Open grst opened 7 years ago
This function can be used to filter expression sets accordingly:
#' Filter genes with annotation from expression set.
#'
#' This is done to have the correct background for BioQC.
#' Taking all probeids as background is a bias towards each signature in general
#' as probeids with gene symbol tend to be higher expressed in general.
filter_eset = function(eset) {
gene_symbols = fData(eset)$BioqcGeneSymbol
# remove lines that have no gene set
eset = eset[(!is.na(gene_symbols)) & gene_symbols != '-',]
eset = eset[keepMaxStatRowInd(exprs(eset), fData(eset)$BioqcGeneSymbol),]
return(eset)
}
Also, we need to check that the gene symbols are valid hgnc symbols.
My current version of this function looks like this:
#' Filter genes with annotation from expression set.
#'
#' This is done to have the correct background for BioQC.
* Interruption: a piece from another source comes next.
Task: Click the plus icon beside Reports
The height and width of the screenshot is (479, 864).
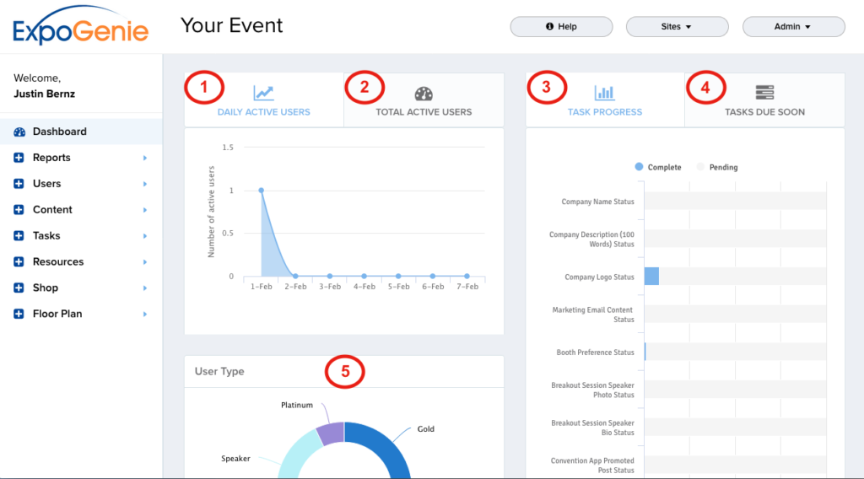Action: pyautogui.click(x=19, y=158)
#' Taking all probeids as background is a bias towards each signature in general
#' as probeids with gene symbol tend to be higher expressed in general.
filter_eset = function(eset) {
gene_symbols = fData(eset)$BioqcGeneSymbol
hgnc_symbols = read_tsv("results/hgnc_symbols.tsv")
# remove lines that have no gene set
eset = eset[(!is.na(gene_symbols)) & (gene_symbols != '-') & (gene_symbols %in% hgnc_symbols$hgnc_symbols),]
eset = eset[keepMaxStatRowInd(exprs(eset), fData(eset)$BioqcGeneSymbol),]
return(eset)
}
where hgnc_symbols.tsv is derived from ftp://ftp.ebi.ac.uk/pub/databases/genenames/new/tsv/hgnc_complete_set.txt
because of the reasons discussed...
I'm not sure what should be the default behavior, though. But taking all genes as background could result in misleading results and significant 'over-estimation' of signatures.